← All terms

define computer-use --plain-english

Illustration for "Computer Use" — Day 36 of the Non-Technical Technical Dictionary

Computer Use

TLDR:AI that clicks and types like a person.

The first time I watched an AI do this, I genuinely felt weird. I gave it a task, then sat there and watched the mouse move on its own. The cursor slid across the screen, found a button, clicked it. Typed into a box. Scrolled. Nobody touching the trackpad. It was like watching a ghost use my laptop.

Here's what's actually going on.

Most of the time, an AI gets things done through the drive-thru window. An app posts a menu of things you're allowed to order (fetch these orders, send this email), the AI pulls up and orders off it, and the work happens. Clean, fast, reliable. That window is an API, and when one exists, it's always the better way.

But here's the problem: a huge pile of software never built a window. Old internal tools. Some government portal that looks like it was last updated in 2009. That clunky dashboard your vendor makes you log into. No menu, no window, no clean way in. For decades, that meant the AI was stuck. It could talk about the task all day and never actually touch it.

Computer use is the fix. When there's no window to order from, the AI just walks in the front door and uses the buttons like a person.

What that means literally. The AI is doing the exact three things you do all day without thinking about it:

  1. It looks at the screen. A screenshot goes to the model and it reads what's there, the way you'd glance at a page. Buttons, text fields, menus, the little X in the corner.

  2. It moves the mouse and clicks. It decides "the submit button is down here" and moves the cursor to those coordinates and presses.

  3. It types. Into the search box, the login field, the form.

Look, point, click, type. That's it. The same loop you run a thousand times a day, handed to the machine.

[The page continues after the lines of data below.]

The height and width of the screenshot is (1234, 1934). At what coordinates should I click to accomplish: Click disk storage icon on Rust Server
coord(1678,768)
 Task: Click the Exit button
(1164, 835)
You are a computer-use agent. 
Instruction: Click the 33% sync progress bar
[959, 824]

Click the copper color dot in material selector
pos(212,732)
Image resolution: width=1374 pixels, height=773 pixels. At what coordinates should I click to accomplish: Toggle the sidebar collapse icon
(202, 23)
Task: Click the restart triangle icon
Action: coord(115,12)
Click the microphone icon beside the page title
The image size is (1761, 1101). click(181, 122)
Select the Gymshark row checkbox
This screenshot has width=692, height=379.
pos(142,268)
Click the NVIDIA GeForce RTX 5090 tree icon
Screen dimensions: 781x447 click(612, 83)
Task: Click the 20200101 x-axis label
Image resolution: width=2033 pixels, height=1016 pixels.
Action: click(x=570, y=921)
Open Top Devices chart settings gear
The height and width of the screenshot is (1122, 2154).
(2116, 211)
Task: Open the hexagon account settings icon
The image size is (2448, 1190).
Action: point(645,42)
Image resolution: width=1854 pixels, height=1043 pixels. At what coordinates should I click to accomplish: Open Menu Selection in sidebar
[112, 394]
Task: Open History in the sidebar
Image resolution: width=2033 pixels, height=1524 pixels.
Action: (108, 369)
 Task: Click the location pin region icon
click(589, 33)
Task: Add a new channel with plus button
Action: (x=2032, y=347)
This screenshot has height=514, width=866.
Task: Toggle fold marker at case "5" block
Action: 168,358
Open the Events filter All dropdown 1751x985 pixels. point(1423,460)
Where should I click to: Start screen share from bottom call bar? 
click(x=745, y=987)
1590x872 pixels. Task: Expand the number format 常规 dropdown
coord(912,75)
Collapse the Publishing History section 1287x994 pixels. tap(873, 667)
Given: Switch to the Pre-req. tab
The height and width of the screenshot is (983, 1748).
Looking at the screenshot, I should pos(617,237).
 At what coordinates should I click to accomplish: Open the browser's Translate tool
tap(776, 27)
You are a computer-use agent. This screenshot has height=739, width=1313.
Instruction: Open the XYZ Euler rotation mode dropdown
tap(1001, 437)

The mental model that made it click for me: picture hiring a remote assistant who can see your screen and take the controls. You don't teach them a secret programming language. You don't hand them special access. They just look at what's on the monitor and point-and-click their way through, same as you would. Computer use is that assistant, except it's the AI driving.

So when do you actually reach for this? The honest answer is: only when the clean way isn't available.

  • The app has an API → use the window. Faster, cheaper, doesn't misclick.
  • The app has no API → computer use is your "no problem, I'll just do it by hand" fallback.

That order matters, because computer use is the slow, clumsy option and you should know that going in.

Why slow and clumsy? Think about how a real person uses a website versus how fast a phone line to the kitchen is. Pointing and clicking through five screens takes real seconds, every time. And just like a person, the AI can misclick. It can mistake one button for another, scroll past the thing it wanted, or get lost when a popup it didn't expect jumps in front of the page. It is genuinely fumbling around a screen the same way you would on a site you've never seen. Sometimes it nails it. Sometimes it clicks the wrong blue rectangle.

That's the trade. You give up speed and reliability. What you get back is reach: the AI can now operate basically anything a human can operate, including the mountain of software that never offered a tidy way in.

One thing worth holding onto, because it's the same caution from the agent that can act in the real world: the more an AI can touch, the more you want to watch what it's reaching for. A tool ordering off a posted menu can only ever order what's printed there. Something with its hands on your actual mouse and keyboard can, in theory, click anything on the screen. That's not a reason to avoid it. It's a reason to keep an eye on the cursor the first few times, the way you'd glance over the shoulder of a new assistant before you trust them with the whole afternoon.

When there's a window, the AI orders off the menu. When there's no window, it just walks in and uses the buttons.